3. The total amount of loan transactions outstanding with any one broker-dealer
on the approved list will be in accordance with a schedule to be approved by the
President of the Fund.
4. Lending activities of the Fund will be conducted in a manner to insure its
subchapter M status.
5. Amendments to the Fund's existing custodian agreement pertaining to the
lending of portfolio securities and the custodian fees for such services must be
approved by the Board of Directors.
6. Loans will be structured in a manner which will enable the Fund to call the
loan in order to vote the proxy if the Fund has knowledge of a material event to
be voted on which would affect the Fund's investment in the security loaned.
7. Loans will be made pursuant to agreements and procedures approved by the
Fund's General Counsel.
8. In addition to the above guidelines, all loans will be made in accordance
with guidelines established by the SEC and state regulatory authorities.

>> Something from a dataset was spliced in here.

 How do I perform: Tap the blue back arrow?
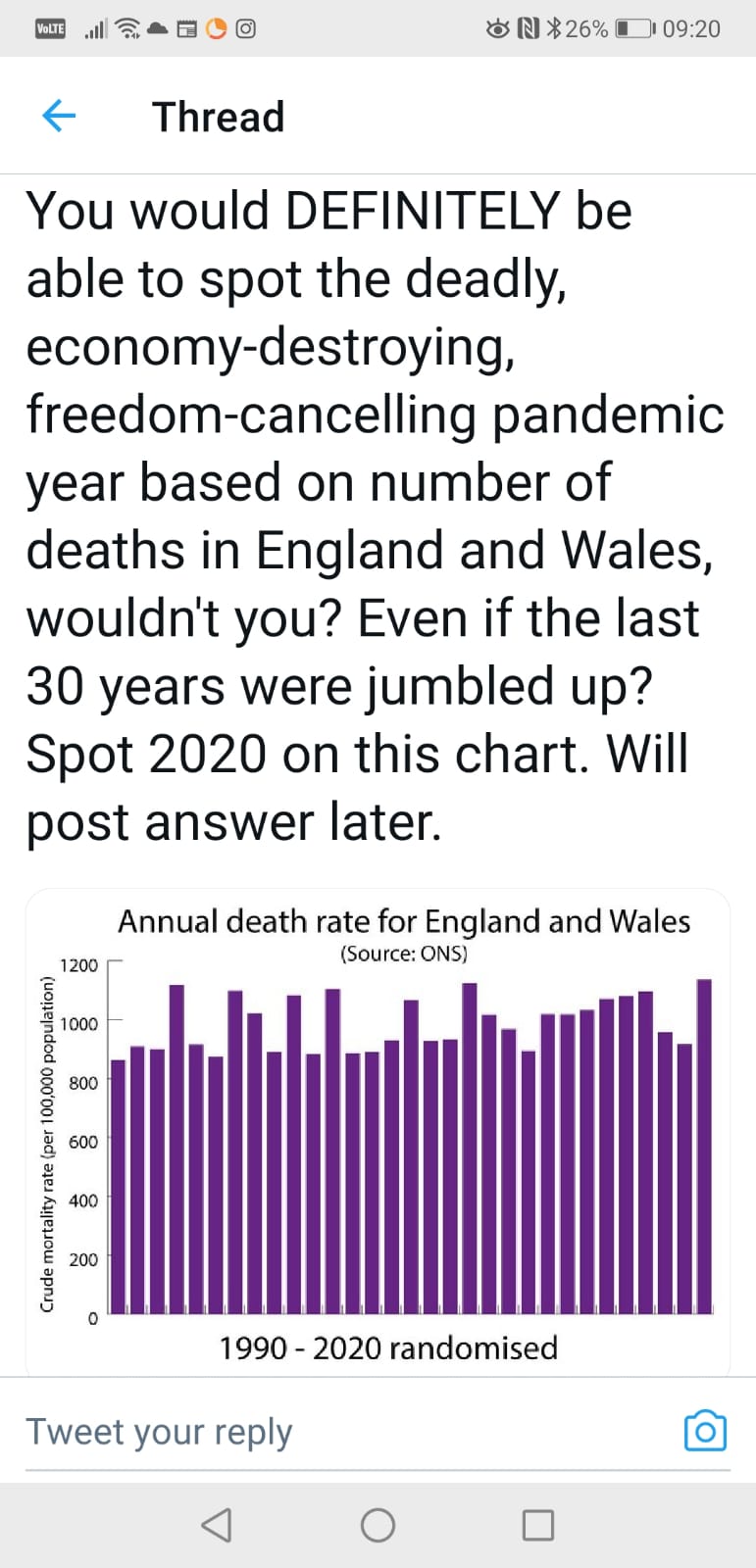[59, 117]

9. The Fund shall make all loans at competitive market rates, shall not make any
loan at rates below the minimum rates set forth in the Schedule of Rates and
shall accept only cash, U.S. Government securities or letters of credit approved
by the Fund as collateral for the securities loaned.

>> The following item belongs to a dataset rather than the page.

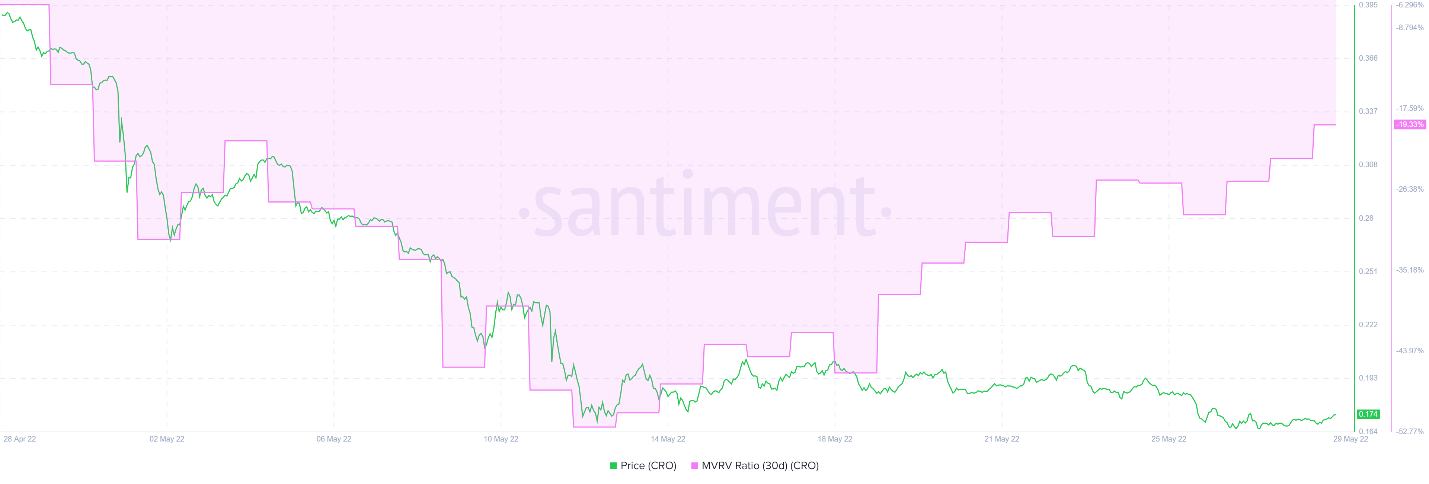Viewport: 1429px width, 484px height.
Task: Select the 18 May 22 date label
Action: pyautogui.click(x=835, y=438)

a. The schedule of rates is: ALL LOANS RATE Up to $25,000 250 basis points
$250,000 to $500,000 125 basis points $500,000 to $1 million 100 basis points $1
million to $4 million 25 basis points $4 million and above 10 basis points
b. If cash is received as collateral, the Fund may remit to the borrowing broker
a portion of the interest earned or the cash, and the rate charged on the loan
shall be deemed to be the rate of return earned on the cash collateral less the
portion returned to the borrowing broker.

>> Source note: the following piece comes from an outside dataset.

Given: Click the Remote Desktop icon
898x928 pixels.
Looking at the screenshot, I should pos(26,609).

c. If U.S. Government securities or letters of credit are received as
collateral, the rate shall be the loan premium charged by the Fund. If any
letter of credit is accepted as collateral, it shall be issued by a financial
institution which presents minimal credit risks and is rated in the top category
by Moody's Investors Service, Standard & Poor's Corporation or other major
rating services and it shall be irrevocable and contain an unqualified
commitment of the issuer to pay.
d. In determining the rate to charge a borrowing broker, the investment manager
may consider among other things the size of the loan, the projected duration of
the loan, the demand for the securities, the type of delivery and the cost to
make the loan. All loans meeting the same criteria will be loaned at the same
rate regardless of the borrower and the investment manager will inform the Fund
of the rates actually charged.
10. The Secretary shall establish a schedule for the Board to review these
requirements and conditions annually, shall maintain and preserve permanently a
copy of this resolution and shall cause a written record of each loan to be
maintained for a period of six years after the end of the year in which the loan
occurred that sets forth the number of shares loaned or the face amount of the
securities loaned, the fee received or rate of interest remitted, the terms of
the loan, and the information upon which the finding was made that a loan was
fair and reasonable and in accordance with the above procedures.
RESOLVED FURTHER, That the proper officers of the Fund be authorized and
directed to take the necessary steps to carry into effect the foregoing
resolution.
[For all funds] RESOLVED, That the Fund may invest in repurchase agreements
provided AEFC evaluates the creditworthiness of each counterparty to a
repurchase agreement and takes steps that are reasonably designed to ensure that
the repurchase agreement is fully collateralized.